# Taping tool cases



## MacDry (Feb 1, 2010)

So I have the Blueline taping tool case. As opposed to the columbia. I was told by the seller it can hold all the Auto tools very nicely! Now, I am not saying it doesnt, I am just saying how in the  is that possible?! Once you get your taper in there, you can fit by my tetris skills, two flatboxes, angle box, and you can majigure your angle heads and gooseneck and what not in there.

If you put your handles in the lid where it has a strap, you are NOT closing it, and if you want to put a pump in it, you better buy a bungee cord cause your strapping it to the outside.
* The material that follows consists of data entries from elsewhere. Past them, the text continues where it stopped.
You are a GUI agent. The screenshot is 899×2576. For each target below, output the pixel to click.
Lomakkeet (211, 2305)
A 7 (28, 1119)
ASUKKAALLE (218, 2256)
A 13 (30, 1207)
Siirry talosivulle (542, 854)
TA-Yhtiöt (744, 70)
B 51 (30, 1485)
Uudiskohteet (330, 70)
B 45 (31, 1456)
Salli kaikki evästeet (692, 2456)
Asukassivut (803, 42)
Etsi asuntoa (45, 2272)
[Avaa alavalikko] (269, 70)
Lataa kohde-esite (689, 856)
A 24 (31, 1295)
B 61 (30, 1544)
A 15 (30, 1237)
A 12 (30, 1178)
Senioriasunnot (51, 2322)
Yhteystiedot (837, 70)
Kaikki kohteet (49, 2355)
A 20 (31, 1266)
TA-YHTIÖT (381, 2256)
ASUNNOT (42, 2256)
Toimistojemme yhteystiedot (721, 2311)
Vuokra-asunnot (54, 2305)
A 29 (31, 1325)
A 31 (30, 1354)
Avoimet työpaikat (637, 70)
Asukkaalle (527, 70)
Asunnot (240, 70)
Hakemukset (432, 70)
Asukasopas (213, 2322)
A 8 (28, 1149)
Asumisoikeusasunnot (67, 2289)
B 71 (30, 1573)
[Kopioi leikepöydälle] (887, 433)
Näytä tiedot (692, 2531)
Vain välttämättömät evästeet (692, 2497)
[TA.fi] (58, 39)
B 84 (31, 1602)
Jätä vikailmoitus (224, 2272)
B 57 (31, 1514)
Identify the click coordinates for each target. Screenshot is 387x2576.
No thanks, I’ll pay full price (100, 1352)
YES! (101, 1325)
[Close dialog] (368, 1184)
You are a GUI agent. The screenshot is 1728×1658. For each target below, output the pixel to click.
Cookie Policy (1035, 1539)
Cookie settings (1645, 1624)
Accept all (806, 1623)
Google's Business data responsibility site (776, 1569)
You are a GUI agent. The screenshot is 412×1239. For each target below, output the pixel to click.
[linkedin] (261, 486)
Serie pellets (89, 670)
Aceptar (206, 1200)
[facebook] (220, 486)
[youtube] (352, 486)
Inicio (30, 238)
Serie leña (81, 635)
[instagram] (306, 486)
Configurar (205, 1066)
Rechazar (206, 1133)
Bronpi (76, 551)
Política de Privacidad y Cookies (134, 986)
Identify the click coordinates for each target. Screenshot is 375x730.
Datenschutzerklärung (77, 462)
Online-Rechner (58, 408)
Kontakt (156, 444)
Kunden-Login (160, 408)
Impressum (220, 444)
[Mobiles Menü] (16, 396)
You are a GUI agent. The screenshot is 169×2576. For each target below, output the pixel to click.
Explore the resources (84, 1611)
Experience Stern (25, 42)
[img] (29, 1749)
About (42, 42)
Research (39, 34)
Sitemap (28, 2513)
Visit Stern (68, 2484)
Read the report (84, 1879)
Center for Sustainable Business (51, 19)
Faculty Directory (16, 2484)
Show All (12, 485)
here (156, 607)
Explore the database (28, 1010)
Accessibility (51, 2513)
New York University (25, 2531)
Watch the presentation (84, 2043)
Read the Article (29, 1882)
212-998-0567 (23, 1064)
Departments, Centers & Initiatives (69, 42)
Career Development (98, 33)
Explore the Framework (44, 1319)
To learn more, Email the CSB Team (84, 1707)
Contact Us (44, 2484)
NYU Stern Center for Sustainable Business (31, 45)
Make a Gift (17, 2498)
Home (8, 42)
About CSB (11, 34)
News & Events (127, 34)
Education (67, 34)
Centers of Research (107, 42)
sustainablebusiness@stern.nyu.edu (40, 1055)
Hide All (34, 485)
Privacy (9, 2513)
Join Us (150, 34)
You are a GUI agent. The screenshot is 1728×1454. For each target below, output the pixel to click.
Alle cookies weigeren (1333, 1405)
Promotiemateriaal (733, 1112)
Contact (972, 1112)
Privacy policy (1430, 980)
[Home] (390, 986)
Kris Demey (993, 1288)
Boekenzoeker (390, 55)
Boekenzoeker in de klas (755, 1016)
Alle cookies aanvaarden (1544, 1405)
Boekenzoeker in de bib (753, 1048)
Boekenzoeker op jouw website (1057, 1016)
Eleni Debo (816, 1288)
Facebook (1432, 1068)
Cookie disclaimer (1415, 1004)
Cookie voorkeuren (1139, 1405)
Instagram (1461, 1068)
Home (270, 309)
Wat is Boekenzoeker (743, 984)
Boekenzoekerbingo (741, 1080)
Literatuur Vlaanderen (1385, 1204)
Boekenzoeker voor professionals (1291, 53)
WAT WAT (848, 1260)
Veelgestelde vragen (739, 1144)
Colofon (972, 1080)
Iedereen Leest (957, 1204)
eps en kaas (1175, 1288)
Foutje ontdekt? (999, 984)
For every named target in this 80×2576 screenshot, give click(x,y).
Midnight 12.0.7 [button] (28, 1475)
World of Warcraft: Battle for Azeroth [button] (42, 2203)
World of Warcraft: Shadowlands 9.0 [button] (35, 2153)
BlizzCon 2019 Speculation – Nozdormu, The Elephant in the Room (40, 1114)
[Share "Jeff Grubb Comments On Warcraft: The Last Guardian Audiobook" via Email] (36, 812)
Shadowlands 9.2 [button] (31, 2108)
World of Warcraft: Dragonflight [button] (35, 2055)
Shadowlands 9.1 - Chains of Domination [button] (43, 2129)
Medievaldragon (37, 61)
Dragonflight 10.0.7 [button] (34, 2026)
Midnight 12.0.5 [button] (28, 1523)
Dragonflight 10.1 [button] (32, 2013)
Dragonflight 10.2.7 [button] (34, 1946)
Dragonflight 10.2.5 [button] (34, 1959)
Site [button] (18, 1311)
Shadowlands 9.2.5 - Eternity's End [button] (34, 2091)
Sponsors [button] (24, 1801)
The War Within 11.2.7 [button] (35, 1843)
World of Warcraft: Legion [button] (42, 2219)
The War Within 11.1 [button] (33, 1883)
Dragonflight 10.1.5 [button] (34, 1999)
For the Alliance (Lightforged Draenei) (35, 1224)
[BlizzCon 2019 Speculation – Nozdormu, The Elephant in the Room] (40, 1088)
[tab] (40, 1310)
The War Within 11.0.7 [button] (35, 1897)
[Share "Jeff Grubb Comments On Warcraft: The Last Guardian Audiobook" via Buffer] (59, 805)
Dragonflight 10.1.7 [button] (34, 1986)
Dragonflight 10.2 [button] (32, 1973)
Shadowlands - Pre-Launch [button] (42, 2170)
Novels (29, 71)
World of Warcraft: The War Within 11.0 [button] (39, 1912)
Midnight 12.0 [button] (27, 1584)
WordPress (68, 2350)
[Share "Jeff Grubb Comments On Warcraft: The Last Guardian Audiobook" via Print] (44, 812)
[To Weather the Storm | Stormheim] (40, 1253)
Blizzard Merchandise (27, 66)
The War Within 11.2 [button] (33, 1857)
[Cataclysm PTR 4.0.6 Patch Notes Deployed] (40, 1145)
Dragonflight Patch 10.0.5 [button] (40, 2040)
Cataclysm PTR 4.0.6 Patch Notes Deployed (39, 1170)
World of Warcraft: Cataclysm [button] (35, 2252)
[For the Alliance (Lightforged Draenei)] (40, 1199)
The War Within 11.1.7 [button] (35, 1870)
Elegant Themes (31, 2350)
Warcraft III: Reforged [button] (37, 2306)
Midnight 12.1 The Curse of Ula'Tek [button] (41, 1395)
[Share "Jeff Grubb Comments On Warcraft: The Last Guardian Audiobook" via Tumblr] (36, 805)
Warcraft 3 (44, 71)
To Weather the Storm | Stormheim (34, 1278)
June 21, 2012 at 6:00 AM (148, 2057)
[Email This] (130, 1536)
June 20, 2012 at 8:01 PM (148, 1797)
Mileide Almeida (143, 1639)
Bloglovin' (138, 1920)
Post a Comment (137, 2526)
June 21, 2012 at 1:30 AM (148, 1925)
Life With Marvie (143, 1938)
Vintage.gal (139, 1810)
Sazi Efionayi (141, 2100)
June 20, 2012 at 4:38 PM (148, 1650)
Does anyone else have this box? if so send me a pic of what you have in there please :thumbup:


----------



## tomg (Dec 16, 2009)

*Tool Case*

There are a couple of options. You can leave the foam base in place and cut out spots for your tools:







Everyone has a different variety of tools, so you can use the case however you wish.
You can remove the foam base and rely on the top foam to hold your tools in place:







Some other layouts:















If you have a smaller set with a compound tube you may want to leave the foam base in place.
Hope this helps.

Cheers,
Tom.


----------



## MacDry (Feb 1, 2010)

*hmmm...*

WITCHCRAFT!!!! Get him!!! :jester:

Thanks a bunch tom! you the man :thumbup:


----------



## chris (Apr 13, 2011)

blue tools:thumbup::thumbup:


----------



## MacDry (Feb 1, 2010)

chris said:


> blue tools:thumbup::thumbup:


Yah those pics look all neat and organized, mine looks like a rainbow. Got green, yellow, blue, a darker more columbia blue


----------



## cdwoodcox (Jan 3, 2011)

Now I want a box for my tools. Right now their sitting in the corner of my van in a blue tote.


----------



## Mudshark (Feb 8, 2009)

*2 cases*

I would like to have 2 cases, one for the bazooka, corner roller etc and another for the box set, handle etc.

I like to leave some of my tools on the site but this way I could pack them to the site when needed and back home as soon as I am done with them. Bazooka first, boxes second.


----------



## Scott_w (Jun 16, 2010)

I want a case for mine as well. Unfortunately I don't think any of the cases will hold a mudrunner. 

scott


----------



## MacDry (Feb 1, 2010)

Scott_w said:


> I want a case for mine as well. Unfortunately I don't think any of the cases will hold a mudrunner.
> 
> scott


Depends how many cases you buy


----------



## Scott_w (Jun 16, 2010)

MacDry said:


> Depends how many cases you buy


The mudrunner is too long. 

scott


----------